The Fallibility of DNA Evidence
This is a good summary article on the fallibility of DNA evidence. Most interesting to me are the parts on the proprietary algorithms used in DNA matching:
William Thompson points out that Perlin has declined to make public the algorithm that drives the program. “You do have a black-box situation happening here,” Thompson told me. “The data go in, and out comes the solution, and we’re not fully informed of what happened in between.”
Last year, at a murder trial in Pennsylvania where TrueAllele evidence had been introduced, defense attorneys demanded that Perlin turn over the source code for his software, noting that “without it, [the defendant] will be unable to determine if TrueAllele does what Dr. Perlin claims it does.” The judge denied the request.
[…]
When I interviewed Perlin at Cybergenetics headquarters, I raised the matter of transparency. He was visibly annoyed. He noted that he’d published detailed papers on the theory behind TrueAllele, and filed patent applications, too: “We have disclosed not the trade secrets of the source code or the engineering details, but the basic math.”
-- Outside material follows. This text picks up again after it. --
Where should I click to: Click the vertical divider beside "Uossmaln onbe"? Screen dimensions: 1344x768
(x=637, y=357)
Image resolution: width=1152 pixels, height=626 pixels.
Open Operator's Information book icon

It’s the same problem as any biometric: we need to know the rates of both false positives and false negatives. And if these algorithms are being used to determine guilt, we have a right to examine them.
Ross Snider • May 31, 2016 1:13 PM
Indeed, there is much determined by algorithms that are black box, including US citizen’s “threat scores” used in ‘real time law enforcement’ [1] and the algorithms used to determine Credit Score from social media posts. [2]
Furthermore, a large number of media organizations block content according to algorithms – some of which are also hooked into Federal systems. I remember being blocked from posting Snowden disclosures on Facebook (and watching others not able to post political messages and the May Day protest organizing blocked by Facebook).
Maybe to a sort of Richard Stallman thesis: if the user doesn’t control the code, the code controls the user. And if a special interest controls the code: the special interest controls the user.